- **Problem**
After locating the line that contains "Task: Select the italic LOGOIPSUM swoosh logo", give that line and all the rest through the end of the entries again exactly, leaving the pictures out.

- **Supplied data**

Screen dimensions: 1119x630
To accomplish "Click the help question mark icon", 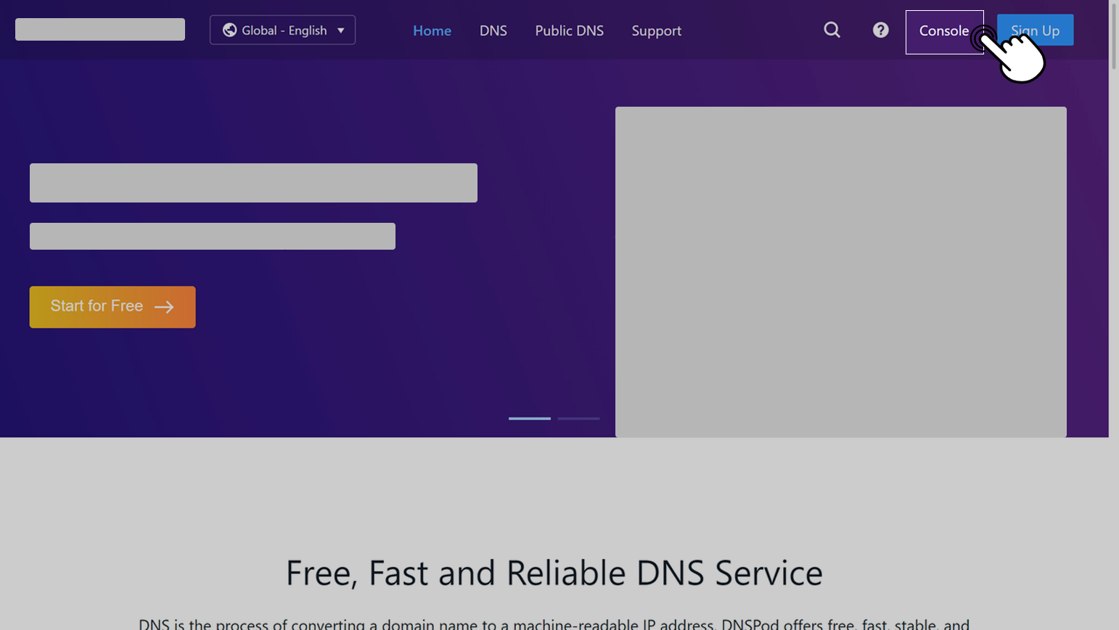I will coord(880,30).
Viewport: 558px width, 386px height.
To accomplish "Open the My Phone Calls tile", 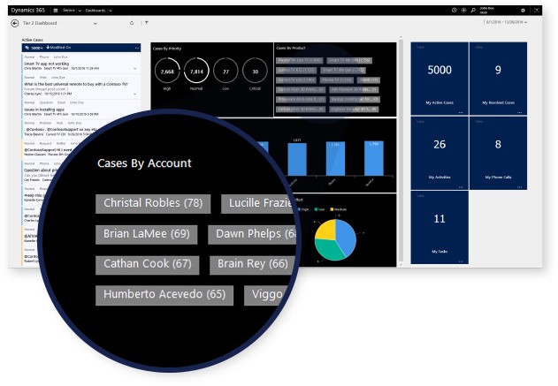I will point(498,152).
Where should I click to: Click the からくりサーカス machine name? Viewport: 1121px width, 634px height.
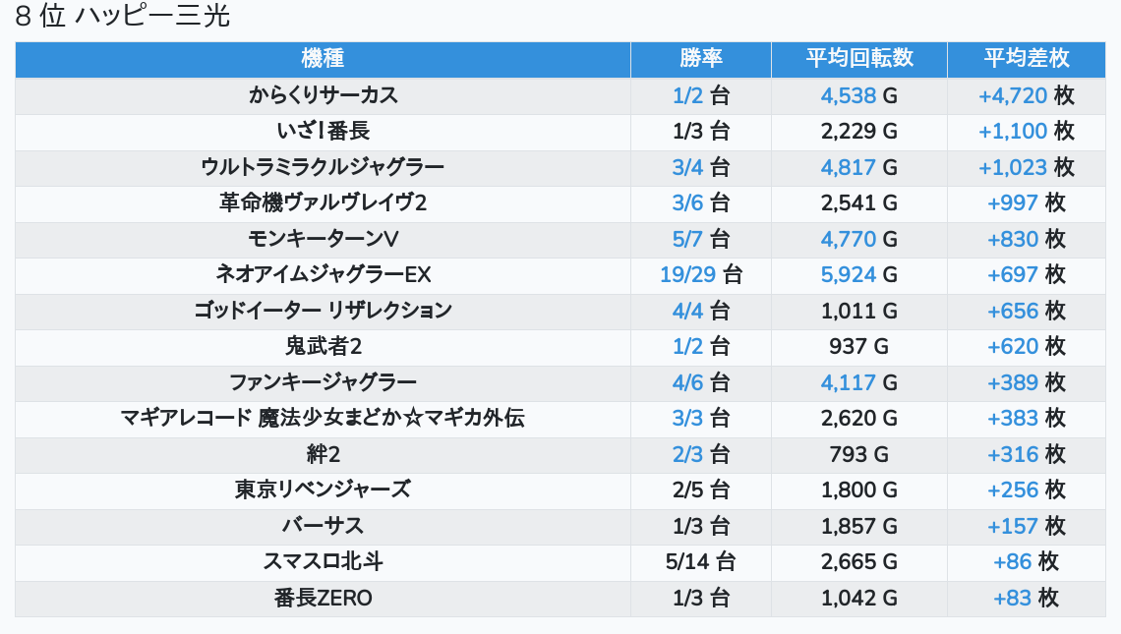pos(323,95)
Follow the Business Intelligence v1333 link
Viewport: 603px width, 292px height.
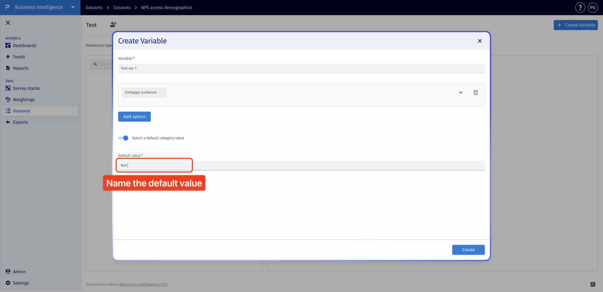[x=143, y=284]
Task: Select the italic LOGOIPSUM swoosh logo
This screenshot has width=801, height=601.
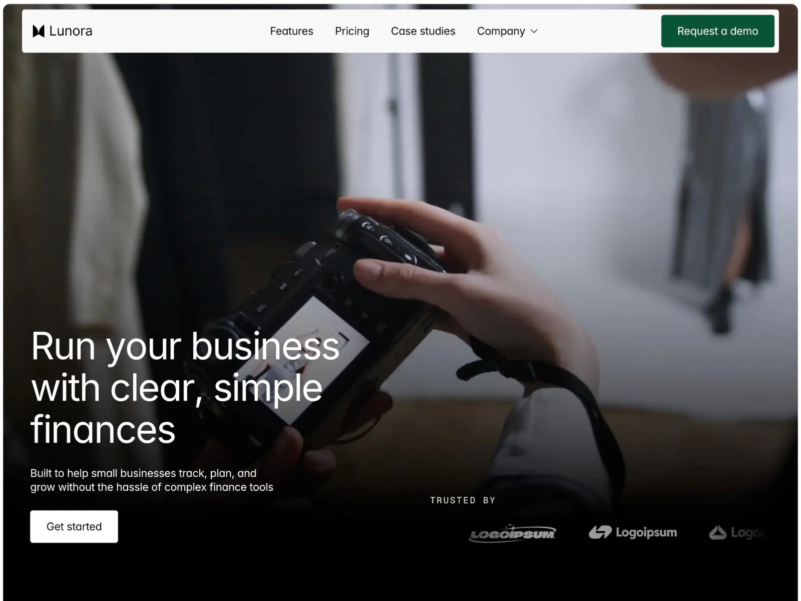Action: pos(512,533)
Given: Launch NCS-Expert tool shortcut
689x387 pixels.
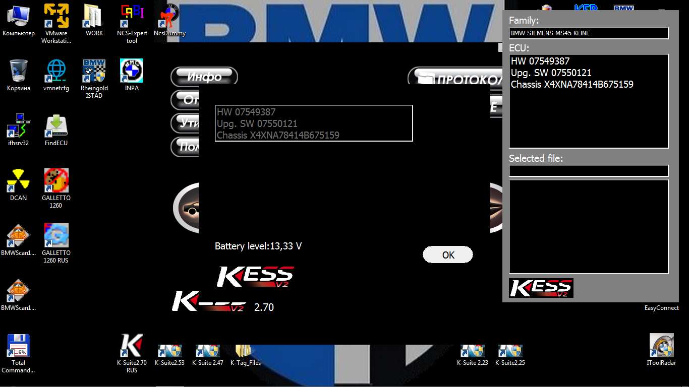Looking at the screenshot, I should pyautogui.click(x=132, y=17).
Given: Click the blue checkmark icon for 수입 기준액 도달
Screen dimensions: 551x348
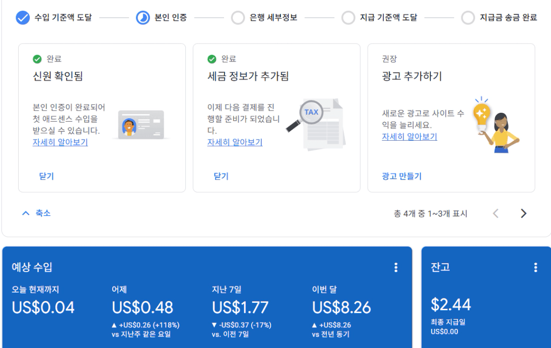Looking at the screenshot, I should click(23, 18).
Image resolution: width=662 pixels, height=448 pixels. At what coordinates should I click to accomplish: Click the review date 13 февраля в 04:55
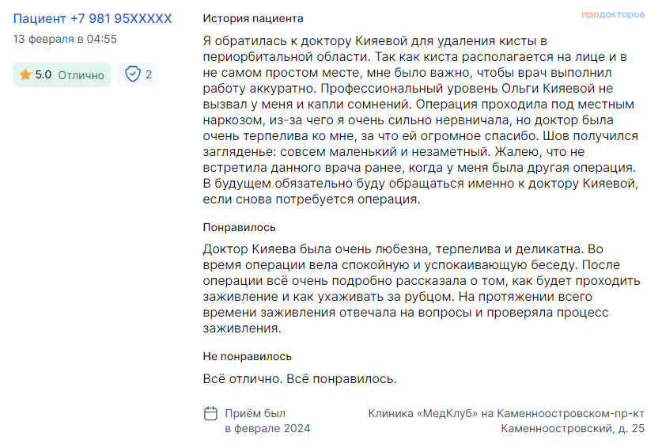coord(65,39)
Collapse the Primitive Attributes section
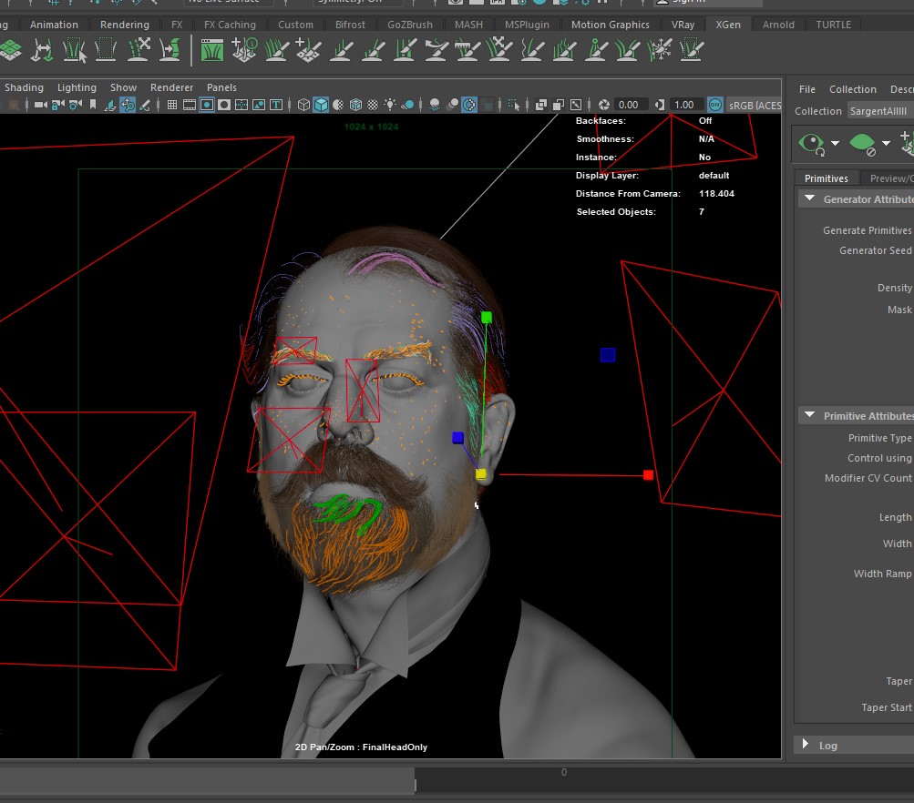This screenshot has height=803, width=914. coord(809,416)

- **Answer space**
Task: Select the italic LOGOIPSUM swoosh logo
This screenshot has width=801, height=601.
Action: pos(512,533)
Given: Launch NCS-Expert tool shortcut
689x387 pixels.
Looking at the screenshot, I should pyautogui.click(x=132, y=17).
Given: Click the blue checkmark icon for 수입 기준액 도달
Screen dimensions: 551x348
Looking at the screenshot, I should click(23, 18).
Image resolution: width=662 pixels, height=448 pixels. At what coordinates should I click to accomplish: Click the review date 13 февраля в 04:55
coord(65,39)
Collapse the Primitive Attributes section
This screenshot has height=803, width=914. coord(809,416)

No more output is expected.